Validation is coming soon.

However, we don't just need the code.  We need:

Generation
==========
* a gpg keypair for each scriptworker, to sign their chain of trust artifacts
* for these to be somewhat secure, I'd like bug 1290261 and bug 1298105 addressed

I may want to add a pref to conditionally not generate the chain of trust artifact, so we can merge the PR now and flip the pref later.  We can make it mandatory later.

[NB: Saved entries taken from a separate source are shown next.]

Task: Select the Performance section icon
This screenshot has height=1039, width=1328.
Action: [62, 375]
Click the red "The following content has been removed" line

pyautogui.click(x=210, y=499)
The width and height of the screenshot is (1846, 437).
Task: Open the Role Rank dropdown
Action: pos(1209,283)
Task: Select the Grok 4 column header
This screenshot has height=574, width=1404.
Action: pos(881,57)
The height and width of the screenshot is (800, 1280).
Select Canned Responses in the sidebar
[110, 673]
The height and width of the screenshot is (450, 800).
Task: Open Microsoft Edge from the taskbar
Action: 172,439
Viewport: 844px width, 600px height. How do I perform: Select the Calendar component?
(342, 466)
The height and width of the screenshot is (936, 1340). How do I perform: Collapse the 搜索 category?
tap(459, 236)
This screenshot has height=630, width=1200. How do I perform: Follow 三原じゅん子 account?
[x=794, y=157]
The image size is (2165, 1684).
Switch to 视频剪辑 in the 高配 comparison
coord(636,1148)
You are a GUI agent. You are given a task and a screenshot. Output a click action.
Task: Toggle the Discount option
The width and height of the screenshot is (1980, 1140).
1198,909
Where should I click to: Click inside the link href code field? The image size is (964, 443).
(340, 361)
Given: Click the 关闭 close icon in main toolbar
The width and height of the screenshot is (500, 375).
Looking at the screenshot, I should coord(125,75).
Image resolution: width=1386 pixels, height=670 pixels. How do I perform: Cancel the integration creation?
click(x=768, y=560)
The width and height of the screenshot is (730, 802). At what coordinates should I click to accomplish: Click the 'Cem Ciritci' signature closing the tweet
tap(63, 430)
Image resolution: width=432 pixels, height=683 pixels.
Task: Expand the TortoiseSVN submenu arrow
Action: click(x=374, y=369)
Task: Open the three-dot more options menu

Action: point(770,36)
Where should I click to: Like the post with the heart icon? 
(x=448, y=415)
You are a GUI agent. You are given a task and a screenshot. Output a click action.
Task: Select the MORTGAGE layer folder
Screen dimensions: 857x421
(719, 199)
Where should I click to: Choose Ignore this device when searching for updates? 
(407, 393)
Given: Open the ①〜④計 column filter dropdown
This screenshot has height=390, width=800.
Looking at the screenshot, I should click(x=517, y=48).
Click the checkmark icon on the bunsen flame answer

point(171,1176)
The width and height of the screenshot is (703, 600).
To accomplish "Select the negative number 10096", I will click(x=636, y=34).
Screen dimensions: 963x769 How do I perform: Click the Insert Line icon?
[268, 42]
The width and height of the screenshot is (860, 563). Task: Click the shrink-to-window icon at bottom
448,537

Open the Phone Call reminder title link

We also need an answer here for non- signing scriptworkers; balrog, beetmover, and play store scriptworkers are on the radar.  Most likely I'll write a tool for generating these keys and putting them in puppet.

Validation
==========
* code to validate firefox chain of trust
* gpg pubkeys for each worker AMI, and a process to add them to the list of good keys.  We can use a keyserver, a git repo, or other.  We can either whitelist everything directly, or verify by a trusted signature.
* a way to revoke old keys.  a keyserver allows for this, but is additional infrastructure overhead.  If there's a path for revoked keys in the git repo, that could work as well.

We can keep refreshing keys in an existing keychain, or regenerate the keychain every time they change.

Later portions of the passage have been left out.